“İnsan ne zaman yazar anne, biliyor musun” dedim. Cevap vermedi sanırım ne demek istediğimi anladı.
Biz anlaşırdık. Konuşmamayı anlaşmak sanardık. Konuşsak dağılacak şeylerin farkında olup, konuşmamayı anlaşmak sanacak kadar anlayışlıydık.
Küçük bir ses bölerdi denklemi. Bir kelime çarpardı duvarlarda. Bir söz daha söylesek, ilk kim elenirdi seçemezdik.
Benim evim bu denklemdi. Sabah bu denklemde kalkardım, işe bu denklemde giderdim, metroya bu denklemde binerdim.
En çok bir bilinmezli denklemleri sever çift bilinmezlilerin keşfedilemeyen bilinmezi olmamak için, en anlayışlı ben olurdum.
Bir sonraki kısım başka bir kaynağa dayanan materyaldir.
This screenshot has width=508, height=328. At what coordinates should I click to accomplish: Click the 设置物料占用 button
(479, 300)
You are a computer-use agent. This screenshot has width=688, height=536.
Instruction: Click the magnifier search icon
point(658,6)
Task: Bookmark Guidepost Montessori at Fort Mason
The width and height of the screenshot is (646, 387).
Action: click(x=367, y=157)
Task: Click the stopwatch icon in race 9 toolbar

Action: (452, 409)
En anlayışlı ben olurdum. Denklemin tüm atık kelimelerini sabah toplar kapının önüne bırakırdım. Eve geldiğimde yarın dış kapının önüne bırakayım derdim. Unuturdum… Unuttukça her sabah beni bekleyen bir yığın sessizlikle, parmak ucunda evden çıkardım.
Ben çok unuturdum. Hep, bir bilinmezli kalırdı denklem. Çözemezdim. Çözdüğüm gün, o gün, benim günüm derdim kendime. Sonsuz bir umut demeçinden yüzüme o günün mutluluğunu seçerdim.
Ben uyurdum. Onlar kapının eşiğinden yavaşça içeri sızardı. Sabah aynı sessizlikte kelimesiz anlayışları öper, uyandırırdım.
Sonra yine, birlikte kapının önüne çıkardık. Yine sadece kapının önüne. Ben çok unuturdum. Unuttuğum her sabah için kelimesiz anlayışları öperdim.
Anlaşırdık.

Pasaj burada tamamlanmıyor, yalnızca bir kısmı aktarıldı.